Dr. Lynn Megeney, senior scientist at The Ottawa Hospital and professor at the University of Ottawa in Canada, played a key role in the research, together with his former PhD student Dr. Brian Larsen (first author on the paper) and former postdoctoral fellow Dr. Ryan Bell.

“This discovery is extremely exciting both biologically and clinically,” said Dr. Megeney. “We had studied CAD in the past, and noted a rather unusual function for this protein, where it directed DNA damage to promote the maturation of muscle stem cells. However, this new discovery, that cancer cells deploy CAD to break DNA, which in turn protects the cells from the more severe DNA damage that follows radiation treatment, is simply radical. By removing CAD from cancer cells, we were able make them much more susceptible to radiation therapy. This discovery could pave the way for new therapies, a new class of cancer drugs.”
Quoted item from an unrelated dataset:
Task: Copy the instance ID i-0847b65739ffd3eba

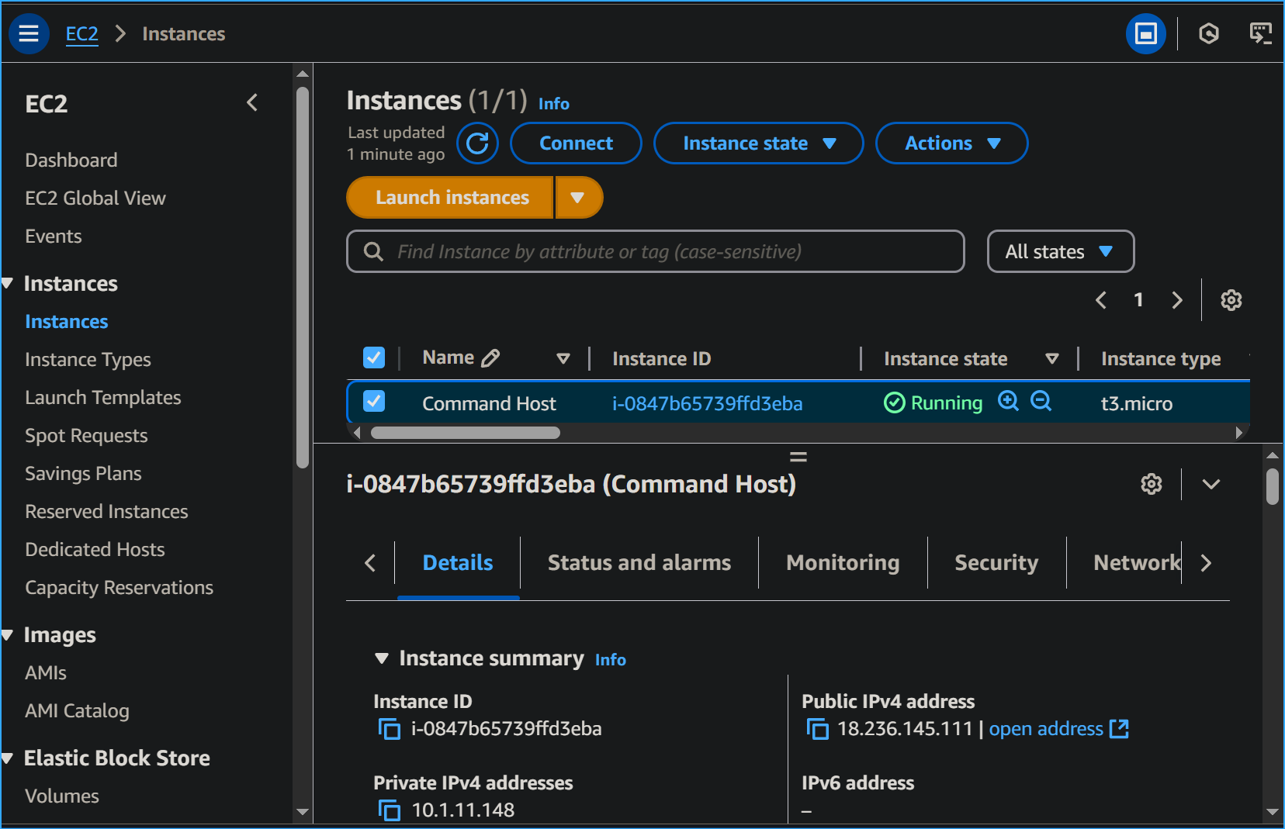Action: click(389, 728)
Dr. Sørensen notes that the phenomenon is unique to cancer cells, which makes it even more important clinically.

“CAD only tells cancer cells to delay division after radiotherapy; this does not happen to healthy cells, which are not regulated by CAD,” he said. “Therefore, because we know that we are able to inhibit CAD, our discovery can help us target cancer cells exclusively. The ongoing development of CAD inhibitors is expected to result in more precise treatment, reducing the amount of side effects of radiotherapy.”

The researchers behind the new study have already developed a treatment method inhibiting CAD, the effect of which has been proven in simple laboratory tests. But the road to actual drugs inhibiting CAD in people undergoing radiotherapy is long.

“I hope that we will see the first tests on humans within five years. But first we need the pharmaceutical companies to get involved,” said Dr. Sørensen.

In addition to the researchers from Denmark and Canada, the team also includes researchers from Sweden, the Czech Republic and Switzerland.

Full study: Cancer cells employ self-inflicted DNA breaks to evade growth limits imposed by genotoxic stress. Brian D. Larsen, Jan Benada, Philip Yuk Kwong Yung, Ryan A. V. Bell, George Pappas, Vaclav Urban, Johanna K. Ahlskog, Tia T. Kuo, Pavel JanscakLynn A. Megeney, Simon J. Elsässer, Jiri Bartek, Claus S. Sørensen. Science. 29 April, 2022.